[Target position records]
========================================================================
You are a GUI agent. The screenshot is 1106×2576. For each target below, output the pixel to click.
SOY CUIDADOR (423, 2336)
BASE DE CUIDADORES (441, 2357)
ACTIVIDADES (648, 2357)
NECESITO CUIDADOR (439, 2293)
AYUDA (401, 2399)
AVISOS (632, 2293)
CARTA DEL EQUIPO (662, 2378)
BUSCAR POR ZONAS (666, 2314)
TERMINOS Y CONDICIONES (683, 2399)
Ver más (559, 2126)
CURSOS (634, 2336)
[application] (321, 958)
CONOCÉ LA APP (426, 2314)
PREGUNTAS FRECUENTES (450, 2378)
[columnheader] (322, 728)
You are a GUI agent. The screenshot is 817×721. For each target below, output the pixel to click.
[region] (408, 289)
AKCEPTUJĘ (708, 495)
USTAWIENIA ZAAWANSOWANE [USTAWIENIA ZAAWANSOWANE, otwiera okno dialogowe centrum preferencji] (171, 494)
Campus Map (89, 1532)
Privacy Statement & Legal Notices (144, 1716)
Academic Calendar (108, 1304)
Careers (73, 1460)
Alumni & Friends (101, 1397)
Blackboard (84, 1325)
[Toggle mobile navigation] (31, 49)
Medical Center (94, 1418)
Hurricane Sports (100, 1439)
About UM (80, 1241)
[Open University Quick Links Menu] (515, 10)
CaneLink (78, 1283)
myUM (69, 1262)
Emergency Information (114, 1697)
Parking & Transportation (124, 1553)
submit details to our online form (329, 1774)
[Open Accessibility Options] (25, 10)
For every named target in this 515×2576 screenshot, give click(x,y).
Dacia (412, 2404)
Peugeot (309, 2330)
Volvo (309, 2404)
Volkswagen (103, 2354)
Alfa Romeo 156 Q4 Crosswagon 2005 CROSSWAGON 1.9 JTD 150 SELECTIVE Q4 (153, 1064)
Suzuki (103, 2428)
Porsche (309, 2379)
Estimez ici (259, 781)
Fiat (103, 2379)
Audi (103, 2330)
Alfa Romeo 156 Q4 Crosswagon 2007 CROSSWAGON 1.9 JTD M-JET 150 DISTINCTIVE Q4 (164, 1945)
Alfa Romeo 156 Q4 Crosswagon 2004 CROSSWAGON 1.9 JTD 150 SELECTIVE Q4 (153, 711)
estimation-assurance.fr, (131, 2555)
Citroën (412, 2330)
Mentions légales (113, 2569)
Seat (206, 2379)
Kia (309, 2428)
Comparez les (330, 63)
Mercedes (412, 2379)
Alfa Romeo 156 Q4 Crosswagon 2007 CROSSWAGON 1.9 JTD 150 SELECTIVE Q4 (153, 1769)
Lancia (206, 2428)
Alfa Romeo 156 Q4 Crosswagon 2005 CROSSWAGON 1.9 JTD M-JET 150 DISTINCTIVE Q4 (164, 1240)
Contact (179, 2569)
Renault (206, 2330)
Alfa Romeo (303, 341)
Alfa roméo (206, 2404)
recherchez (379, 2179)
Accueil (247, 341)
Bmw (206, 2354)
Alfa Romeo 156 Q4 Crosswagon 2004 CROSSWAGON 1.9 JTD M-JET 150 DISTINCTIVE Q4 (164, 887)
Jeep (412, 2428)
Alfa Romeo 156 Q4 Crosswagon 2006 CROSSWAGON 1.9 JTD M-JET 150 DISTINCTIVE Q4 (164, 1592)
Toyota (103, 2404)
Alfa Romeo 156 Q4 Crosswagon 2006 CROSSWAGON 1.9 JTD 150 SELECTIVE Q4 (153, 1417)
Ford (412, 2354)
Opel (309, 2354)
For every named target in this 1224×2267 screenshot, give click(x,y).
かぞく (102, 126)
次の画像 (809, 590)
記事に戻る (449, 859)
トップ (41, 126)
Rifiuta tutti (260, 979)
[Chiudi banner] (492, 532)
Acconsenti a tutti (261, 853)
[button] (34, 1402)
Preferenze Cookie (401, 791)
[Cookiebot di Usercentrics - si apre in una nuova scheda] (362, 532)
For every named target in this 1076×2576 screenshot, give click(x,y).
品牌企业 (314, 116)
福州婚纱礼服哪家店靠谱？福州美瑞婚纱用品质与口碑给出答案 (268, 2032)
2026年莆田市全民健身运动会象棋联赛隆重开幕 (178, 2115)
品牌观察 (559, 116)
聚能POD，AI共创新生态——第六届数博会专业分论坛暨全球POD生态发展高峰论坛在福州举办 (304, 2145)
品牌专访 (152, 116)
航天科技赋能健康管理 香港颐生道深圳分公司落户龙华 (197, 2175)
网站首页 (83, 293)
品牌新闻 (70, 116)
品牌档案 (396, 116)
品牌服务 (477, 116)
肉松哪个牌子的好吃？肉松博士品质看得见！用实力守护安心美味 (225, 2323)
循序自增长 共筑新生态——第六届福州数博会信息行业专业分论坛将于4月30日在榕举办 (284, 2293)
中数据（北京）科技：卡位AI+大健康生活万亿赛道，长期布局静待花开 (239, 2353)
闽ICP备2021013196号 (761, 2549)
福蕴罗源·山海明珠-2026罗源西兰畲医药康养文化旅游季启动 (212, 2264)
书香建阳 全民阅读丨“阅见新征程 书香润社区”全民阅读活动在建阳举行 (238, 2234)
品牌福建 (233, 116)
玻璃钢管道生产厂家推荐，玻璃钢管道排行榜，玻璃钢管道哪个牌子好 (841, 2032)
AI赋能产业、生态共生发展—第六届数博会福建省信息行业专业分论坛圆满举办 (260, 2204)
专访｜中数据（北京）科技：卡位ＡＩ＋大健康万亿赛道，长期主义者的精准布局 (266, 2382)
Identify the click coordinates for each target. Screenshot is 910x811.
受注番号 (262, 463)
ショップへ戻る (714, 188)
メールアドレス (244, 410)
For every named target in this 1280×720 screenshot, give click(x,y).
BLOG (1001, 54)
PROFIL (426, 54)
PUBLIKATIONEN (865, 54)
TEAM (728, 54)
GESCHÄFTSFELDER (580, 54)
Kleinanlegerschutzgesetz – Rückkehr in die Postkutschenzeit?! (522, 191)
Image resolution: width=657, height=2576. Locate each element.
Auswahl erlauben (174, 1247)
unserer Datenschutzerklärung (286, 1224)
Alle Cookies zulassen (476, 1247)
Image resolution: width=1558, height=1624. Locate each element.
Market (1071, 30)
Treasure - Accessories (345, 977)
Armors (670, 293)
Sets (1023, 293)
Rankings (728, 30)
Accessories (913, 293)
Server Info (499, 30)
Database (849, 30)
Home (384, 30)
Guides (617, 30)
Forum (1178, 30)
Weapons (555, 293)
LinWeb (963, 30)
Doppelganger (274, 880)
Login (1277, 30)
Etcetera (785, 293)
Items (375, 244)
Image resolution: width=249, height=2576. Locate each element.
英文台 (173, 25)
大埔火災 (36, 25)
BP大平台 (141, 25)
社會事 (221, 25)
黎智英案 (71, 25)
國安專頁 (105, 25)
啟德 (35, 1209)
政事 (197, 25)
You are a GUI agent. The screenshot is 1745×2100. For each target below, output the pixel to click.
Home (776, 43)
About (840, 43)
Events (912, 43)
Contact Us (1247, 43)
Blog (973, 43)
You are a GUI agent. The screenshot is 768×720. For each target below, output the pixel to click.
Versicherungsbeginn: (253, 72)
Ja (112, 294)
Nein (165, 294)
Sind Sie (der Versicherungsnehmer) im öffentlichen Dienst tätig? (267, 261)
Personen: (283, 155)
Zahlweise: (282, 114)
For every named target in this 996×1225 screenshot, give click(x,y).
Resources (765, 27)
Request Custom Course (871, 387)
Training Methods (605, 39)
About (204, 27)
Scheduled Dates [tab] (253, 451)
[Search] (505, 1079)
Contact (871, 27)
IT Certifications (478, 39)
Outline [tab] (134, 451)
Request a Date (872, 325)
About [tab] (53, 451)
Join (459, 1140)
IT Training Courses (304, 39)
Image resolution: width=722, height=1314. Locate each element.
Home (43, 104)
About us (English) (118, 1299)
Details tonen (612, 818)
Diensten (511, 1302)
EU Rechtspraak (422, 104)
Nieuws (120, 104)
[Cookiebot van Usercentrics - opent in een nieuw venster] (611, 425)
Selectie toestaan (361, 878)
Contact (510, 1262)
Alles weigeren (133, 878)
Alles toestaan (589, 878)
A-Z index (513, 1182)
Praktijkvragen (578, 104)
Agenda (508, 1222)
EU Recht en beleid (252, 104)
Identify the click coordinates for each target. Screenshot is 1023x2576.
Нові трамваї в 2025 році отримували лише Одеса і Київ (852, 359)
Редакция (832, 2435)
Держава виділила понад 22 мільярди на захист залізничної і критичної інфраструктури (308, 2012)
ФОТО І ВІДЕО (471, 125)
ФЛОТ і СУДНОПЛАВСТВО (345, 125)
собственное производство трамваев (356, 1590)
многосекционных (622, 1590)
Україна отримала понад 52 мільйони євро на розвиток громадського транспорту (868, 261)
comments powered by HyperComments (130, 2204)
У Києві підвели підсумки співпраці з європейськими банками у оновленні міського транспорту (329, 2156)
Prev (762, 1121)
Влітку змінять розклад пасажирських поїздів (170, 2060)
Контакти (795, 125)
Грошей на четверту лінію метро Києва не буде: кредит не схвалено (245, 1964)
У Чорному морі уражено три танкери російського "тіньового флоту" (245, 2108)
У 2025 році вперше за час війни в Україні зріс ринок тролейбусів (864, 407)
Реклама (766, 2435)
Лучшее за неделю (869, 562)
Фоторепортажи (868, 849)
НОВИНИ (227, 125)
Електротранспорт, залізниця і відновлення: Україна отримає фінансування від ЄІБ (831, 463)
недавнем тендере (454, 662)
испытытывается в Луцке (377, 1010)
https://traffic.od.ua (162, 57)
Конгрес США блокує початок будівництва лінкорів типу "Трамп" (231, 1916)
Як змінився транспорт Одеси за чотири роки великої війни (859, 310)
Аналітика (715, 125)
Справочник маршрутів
========================================================================
• _WHAT IS NEEDED_: Repeat the rows verbatim, beginning at the line that contains "Items (375, 244)" and stopping after the line that contains "Zahlweise: (282, 114)".

• _SOLUTION FOR THIS PROBLEM_:
Items (375, 244)
Image resolution: width=249, height=2576. Locate each element.
英文台 (173, 25)
大埔火災 (36, 25)
BP大平台 (141, 25)
社會事 (221, 25)
黎智英案 (71, 25)
國安專頁 (105, 25)
啟德 (35, 1209)
政事 (197, 25)
You are a GUI agent. The screenshot is 1745×2100. For each target below, output the pixel to click.
Home (776, 43)
About (840, 43)
Events (912, 43)
Contact Us (1247, 43)
Blog (973, 43)
You are a GUI agent. The screenshot is 768×720. For each target below, output the pixel to click.
Versicherungsbeginn: (253, 72)
Ja (112, 294)
Nein (165, 294)
Sind Sie (der Versicherungsnehmer) im öffentlichen Dienst tätig? (267, 261)
Personen: (283, 155)
Zahlweise: (282, 114)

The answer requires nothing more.